By Ellen McGirt
April 18, 2017

Today the world says goodbye to a hero of the gridiron and diversity.

Dan Rooney, the beloved owner of the Pittsburgh Steelers football team and former US ambassador to Ireland, is being laid to rest today in Oakland, PA. He died April 14th at age 84. Among the visiting mourners are President Barack Obama, former Attorney General Eric Holder; former Secretary of State John Kerry with his wife, Teresa Heinz; and Dallas Cowboys owner Jerry Jones.

Rooney was a giant to players and fans, but he is also widely known as the inventor of the Rooney Rule, a mechanism to diversify leadership ranks, which has been embraced by many tech companies. The Rooney Rule, first implemented in 2003, required NFL teams to interview at least one minority candidate to fill head coaching vacancies. (Four years later, it was expanded to include general managers.) But in an industry where the workforce was more than 70% African American with only 6% representation in the coaching ranks, it offered a simple way to start leveling the playing field.

The Pittsburg Post Gazette interviewed John Wooten, the Cleveland Browns star, and NFL diversity champion about how the rule was born:

Chairman of the Fritz Pollard Alliance, a foundation promoting equality in coaching, scouting and front-office jobs for NFL teams, Mr. Wooten worked closely with Mr. Rooney to develop a league policy requiring teams to interview minority candidates. Eventually — and, as Mr. Wooten remembers, reluctantly — it would be named after an Irishman who grew up on the North Side.

“The thing about it is, he really didn’t want it to be called the Rooney Rule,” Mr. Wooten, 80, said over the phone from his Texas home on what he called a sorrowful evening for him and his organization. “I told him, ‘As much as I respect you, and will always do what you recommend, I don’t want to call it anything else but the Rooney Rule. Because you are the one that made it happen. You, and you alone, made it happen.’”

Years later, the rule has had mixed results. “The league will open the 2017 season with eight minority head coaches—four times more than in 2003, but still just a quarter of all teams,” reports Quartz. Much of the momentum tapered off by 2012. Critics say that because the rule sets no quotas, the rule can be easily viewed as check-mark that does little to change the game.

But the Rooney Rule has also become the darling of the tech world, to quote my colleague, Valentina Zarya. In 2015, after president Barack Obama asked tech companies to work on their diversity issues, seven companies, including Facebook, Pinterest, Intel, Amazon, and Xerox announced that they would be using a version of the Rooney Rule going forward. But, without specific mandates and public hiring targets, it’s a blunt tool that doesn’t do much – which is partly why the more transparent companies are with their diversity numbers and goals, the better off we will all be.

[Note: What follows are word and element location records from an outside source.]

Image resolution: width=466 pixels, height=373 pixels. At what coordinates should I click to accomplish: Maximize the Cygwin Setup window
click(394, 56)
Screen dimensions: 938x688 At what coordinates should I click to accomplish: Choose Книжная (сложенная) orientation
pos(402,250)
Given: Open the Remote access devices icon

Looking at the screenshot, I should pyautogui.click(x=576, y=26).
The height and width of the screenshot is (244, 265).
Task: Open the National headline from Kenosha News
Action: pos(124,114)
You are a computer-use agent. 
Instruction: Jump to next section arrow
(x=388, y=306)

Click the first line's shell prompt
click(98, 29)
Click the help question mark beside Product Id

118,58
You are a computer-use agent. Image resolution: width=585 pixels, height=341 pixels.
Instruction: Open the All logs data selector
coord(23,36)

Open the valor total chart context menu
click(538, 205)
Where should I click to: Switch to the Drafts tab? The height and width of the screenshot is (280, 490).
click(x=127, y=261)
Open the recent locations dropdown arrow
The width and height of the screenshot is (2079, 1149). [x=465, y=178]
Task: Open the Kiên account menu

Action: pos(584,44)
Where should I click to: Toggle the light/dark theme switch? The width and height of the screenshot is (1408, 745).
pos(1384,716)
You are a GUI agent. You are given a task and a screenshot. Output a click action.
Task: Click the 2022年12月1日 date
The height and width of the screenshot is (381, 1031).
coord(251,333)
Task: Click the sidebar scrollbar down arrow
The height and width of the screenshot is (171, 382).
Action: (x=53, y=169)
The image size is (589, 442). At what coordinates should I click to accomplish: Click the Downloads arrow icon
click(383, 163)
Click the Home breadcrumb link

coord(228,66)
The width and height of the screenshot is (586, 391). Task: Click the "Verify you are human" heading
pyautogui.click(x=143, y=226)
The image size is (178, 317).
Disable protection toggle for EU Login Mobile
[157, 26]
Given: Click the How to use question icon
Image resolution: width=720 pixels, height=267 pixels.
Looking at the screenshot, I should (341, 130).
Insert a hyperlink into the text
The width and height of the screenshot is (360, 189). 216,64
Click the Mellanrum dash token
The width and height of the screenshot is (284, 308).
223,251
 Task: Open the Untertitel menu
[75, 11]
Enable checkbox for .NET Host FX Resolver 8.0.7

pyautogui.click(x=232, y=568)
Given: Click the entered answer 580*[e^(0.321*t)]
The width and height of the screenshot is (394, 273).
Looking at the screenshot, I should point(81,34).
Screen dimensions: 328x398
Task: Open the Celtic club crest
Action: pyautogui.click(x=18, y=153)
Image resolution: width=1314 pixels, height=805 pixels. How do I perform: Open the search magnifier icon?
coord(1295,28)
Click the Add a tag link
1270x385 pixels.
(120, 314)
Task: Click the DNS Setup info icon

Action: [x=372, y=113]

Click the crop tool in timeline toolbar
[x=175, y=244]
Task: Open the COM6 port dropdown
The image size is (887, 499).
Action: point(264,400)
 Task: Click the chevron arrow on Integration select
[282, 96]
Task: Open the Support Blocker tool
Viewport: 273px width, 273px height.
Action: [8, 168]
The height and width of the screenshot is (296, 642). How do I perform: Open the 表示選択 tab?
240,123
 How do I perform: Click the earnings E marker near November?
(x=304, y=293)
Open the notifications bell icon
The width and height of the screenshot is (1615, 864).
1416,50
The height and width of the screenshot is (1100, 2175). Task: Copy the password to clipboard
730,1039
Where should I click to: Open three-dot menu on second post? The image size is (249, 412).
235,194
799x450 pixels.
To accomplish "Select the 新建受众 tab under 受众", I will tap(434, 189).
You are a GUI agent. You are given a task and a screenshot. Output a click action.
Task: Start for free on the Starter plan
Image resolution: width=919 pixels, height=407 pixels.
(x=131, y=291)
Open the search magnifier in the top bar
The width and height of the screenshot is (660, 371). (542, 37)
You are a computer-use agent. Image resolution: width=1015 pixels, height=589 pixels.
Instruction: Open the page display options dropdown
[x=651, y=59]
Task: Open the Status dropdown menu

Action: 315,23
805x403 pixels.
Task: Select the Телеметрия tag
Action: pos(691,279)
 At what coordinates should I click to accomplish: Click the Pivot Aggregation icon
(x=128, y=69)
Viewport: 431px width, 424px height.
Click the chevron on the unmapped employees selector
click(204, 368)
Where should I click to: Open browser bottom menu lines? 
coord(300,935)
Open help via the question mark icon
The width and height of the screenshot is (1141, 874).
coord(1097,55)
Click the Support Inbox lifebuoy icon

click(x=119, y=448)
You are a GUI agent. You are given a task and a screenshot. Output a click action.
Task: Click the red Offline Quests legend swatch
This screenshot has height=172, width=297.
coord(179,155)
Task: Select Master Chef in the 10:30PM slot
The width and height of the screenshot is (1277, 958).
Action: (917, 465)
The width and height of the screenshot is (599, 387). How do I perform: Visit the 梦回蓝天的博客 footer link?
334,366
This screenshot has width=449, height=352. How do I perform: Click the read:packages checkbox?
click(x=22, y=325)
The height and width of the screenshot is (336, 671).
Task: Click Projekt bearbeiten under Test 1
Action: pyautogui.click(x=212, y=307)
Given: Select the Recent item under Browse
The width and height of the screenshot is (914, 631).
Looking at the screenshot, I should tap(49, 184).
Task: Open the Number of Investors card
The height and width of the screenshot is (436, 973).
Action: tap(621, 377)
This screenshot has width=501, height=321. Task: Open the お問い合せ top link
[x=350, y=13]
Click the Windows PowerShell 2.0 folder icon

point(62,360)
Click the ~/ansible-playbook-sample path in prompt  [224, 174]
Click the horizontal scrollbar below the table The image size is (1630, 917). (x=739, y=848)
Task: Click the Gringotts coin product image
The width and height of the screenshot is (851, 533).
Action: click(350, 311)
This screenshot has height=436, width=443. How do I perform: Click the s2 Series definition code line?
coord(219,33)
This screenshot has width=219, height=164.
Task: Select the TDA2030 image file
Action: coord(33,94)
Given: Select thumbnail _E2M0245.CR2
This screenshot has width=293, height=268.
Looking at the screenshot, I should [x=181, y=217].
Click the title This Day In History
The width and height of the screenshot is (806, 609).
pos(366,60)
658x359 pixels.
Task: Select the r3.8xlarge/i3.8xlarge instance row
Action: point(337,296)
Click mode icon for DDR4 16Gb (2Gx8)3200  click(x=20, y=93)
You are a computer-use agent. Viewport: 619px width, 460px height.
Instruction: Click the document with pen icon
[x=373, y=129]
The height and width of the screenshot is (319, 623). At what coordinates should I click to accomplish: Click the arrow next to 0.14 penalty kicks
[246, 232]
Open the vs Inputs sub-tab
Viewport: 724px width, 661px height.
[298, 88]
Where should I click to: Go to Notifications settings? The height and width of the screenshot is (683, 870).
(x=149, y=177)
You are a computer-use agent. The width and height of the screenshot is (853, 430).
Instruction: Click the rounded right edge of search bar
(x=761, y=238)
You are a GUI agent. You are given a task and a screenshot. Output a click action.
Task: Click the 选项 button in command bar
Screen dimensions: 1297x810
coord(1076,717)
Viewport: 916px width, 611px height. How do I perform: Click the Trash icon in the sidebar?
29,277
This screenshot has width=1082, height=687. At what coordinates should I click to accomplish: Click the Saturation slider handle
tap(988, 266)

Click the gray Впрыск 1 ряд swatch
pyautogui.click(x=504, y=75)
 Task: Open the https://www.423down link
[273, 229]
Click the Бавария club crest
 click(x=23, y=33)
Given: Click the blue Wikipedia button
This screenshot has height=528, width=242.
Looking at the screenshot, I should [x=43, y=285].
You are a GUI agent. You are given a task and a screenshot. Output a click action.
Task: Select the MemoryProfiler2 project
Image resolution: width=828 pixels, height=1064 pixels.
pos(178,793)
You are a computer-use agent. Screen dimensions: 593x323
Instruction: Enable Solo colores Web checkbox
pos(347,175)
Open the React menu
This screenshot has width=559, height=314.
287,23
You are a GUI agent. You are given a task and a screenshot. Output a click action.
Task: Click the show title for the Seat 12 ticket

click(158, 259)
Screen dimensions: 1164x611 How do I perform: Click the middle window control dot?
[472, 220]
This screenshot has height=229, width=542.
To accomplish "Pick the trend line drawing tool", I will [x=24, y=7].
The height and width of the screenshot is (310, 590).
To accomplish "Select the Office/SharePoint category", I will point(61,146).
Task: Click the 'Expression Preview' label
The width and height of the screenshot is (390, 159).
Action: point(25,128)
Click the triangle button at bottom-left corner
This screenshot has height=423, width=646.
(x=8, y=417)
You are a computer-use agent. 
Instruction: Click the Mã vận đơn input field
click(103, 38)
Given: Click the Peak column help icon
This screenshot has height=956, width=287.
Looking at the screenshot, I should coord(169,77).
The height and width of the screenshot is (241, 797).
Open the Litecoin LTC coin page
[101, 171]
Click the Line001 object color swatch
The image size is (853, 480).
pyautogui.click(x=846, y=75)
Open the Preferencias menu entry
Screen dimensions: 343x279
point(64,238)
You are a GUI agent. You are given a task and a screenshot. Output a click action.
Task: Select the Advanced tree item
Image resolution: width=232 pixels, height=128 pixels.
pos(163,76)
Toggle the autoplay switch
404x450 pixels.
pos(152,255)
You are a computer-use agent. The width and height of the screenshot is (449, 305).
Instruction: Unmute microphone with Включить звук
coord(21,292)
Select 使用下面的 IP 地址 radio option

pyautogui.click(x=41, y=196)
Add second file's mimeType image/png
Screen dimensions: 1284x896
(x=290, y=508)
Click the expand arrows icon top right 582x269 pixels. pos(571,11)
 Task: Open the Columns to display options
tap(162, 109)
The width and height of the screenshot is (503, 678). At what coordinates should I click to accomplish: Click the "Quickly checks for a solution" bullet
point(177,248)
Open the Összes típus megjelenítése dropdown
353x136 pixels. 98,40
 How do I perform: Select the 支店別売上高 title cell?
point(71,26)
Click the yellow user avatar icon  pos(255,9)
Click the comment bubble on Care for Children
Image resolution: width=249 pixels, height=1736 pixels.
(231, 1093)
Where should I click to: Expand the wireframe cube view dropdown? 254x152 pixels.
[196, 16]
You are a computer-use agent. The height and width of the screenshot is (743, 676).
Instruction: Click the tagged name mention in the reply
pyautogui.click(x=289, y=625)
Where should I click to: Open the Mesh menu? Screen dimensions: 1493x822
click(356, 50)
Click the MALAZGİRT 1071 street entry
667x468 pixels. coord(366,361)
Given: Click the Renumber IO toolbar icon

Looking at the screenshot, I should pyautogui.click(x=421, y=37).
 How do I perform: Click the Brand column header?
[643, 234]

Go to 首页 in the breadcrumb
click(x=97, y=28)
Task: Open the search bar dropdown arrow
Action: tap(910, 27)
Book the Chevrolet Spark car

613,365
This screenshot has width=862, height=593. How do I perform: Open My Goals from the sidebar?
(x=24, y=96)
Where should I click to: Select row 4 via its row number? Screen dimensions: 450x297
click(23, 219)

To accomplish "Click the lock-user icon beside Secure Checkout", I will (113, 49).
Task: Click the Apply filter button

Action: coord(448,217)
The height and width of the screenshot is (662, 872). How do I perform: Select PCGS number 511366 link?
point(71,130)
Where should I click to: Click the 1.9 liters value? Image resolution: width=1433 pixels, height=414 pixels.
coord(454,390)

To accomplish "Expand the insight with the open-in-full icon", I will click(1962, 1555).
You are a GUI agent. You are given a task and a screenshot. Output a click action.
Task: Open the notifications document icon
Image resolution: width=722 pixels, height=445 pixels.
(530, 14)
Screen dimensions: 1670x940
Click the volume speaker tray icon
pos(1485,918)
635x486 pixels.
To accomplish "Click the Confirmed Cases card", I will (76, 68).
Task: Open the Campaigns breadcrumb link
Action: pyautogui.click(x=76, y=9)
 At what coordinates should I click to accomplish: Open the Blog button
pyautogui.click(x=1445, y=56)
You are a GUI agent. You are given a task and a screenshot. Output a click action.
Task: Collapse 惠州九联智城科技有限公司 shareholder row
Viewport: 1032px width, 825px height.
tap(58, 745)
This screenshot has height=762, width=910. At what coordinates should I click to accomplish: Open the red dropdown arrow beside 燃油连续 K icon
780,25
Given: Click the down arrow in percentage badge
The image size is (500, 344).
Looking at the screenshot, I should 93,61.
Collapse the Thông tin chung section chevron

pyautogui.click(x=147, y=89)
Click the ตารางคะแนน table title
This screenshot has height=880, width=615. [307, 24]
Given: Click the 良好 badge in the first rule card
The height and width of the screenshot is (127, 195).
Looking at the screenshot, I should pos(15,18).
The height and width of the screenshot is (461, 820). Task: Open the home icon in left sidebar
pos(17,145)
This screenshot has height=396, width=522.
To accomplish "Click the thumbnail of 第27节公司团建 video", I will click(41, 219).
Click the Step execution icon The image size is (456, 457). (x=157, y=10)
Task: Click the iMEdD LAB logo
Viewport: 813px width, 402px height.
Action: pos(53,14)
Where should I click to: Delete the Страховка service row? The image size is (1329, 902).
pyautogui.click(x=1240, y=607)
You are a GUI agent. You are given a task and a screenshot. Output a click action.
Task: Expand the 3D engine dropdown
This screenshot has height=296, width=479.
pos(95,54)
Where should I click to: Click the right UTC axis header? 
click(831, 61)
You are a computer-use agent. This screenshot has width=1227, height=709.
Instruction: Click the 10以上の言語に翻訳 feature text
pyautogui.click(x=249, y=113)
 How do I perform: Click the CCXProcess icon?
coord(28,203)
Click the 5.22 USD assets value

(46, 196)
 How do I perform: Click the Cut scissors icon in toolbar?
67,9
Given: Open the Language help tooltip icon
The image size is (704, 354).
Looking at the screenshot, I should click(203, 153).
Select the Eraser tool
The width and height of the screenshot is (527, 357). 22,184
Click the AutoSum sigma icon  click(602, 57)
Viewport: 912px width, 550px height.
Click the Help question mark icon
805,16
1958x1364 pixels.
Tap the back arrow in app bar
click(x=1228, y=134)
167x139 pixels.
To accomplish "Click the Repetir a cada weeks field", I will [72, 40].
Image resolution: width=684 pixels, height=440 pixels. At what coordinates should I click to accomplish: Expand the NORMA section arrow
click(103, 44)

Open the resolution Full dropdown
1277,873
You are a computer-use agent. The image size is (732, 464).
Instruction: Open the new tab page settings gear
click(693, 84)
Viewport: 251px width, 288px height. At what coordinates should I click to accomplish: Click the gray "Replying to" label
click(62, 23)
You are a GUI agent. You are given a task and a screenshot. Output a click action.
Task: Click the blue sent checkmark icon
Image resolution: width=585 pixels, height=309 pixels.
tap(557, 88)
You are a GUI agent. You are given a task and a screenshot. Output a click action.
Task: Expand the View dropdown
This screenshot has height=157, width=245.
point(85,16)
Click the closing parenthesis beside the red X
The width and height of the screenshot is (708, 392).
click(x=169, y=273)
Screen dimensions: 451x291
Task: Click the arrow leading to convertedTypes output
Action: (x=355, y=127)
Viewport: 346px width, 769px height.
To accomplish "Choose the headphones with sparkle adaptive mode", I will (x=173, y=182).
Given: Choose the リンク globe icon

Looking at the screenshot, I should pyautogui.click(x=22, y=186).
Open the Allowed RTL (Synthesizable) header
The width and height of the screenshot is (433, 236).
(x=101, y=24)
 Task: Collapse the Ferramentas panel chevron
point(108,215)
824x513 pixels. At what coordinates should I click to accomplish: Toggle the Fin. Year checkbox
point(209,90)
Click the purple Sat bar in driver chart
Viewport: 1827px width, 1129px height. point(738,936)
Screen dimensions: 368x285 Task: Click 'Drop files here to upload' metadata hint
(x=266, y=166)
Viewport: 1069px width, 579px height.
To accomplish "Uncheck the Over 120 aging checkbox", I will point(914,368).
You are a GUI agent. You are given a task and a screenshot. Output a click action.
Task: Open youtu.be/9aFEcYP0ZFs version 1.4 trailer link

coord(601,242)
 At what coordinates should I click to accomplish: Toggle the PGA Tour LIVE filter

That said, The Rooney Rule was a great start, and in 2003, a bold act. It shone a light on a clear and present inequity and provided an important talking point for allies to begin conversations of their own. And Rooney himself was a profoundly decent guy, who ate lunch every day in the cafeteria with the secretaries, and shook hands with players after every game. He cared about their safety and it showed.

“Our business is the game; we’re not in this thing to make all the money in the world,” Rooney told sports writer Judy Battista, about his unwillingness to hitch the team to the tails of corporate sponsors. “I think some other teams still do things our way. But on this, we might be the last guy on the mountain.”

I sure hope not. The rule may have been an imperfect tool, but it was part of how Rooney ruled. And that may be the best legacy of all.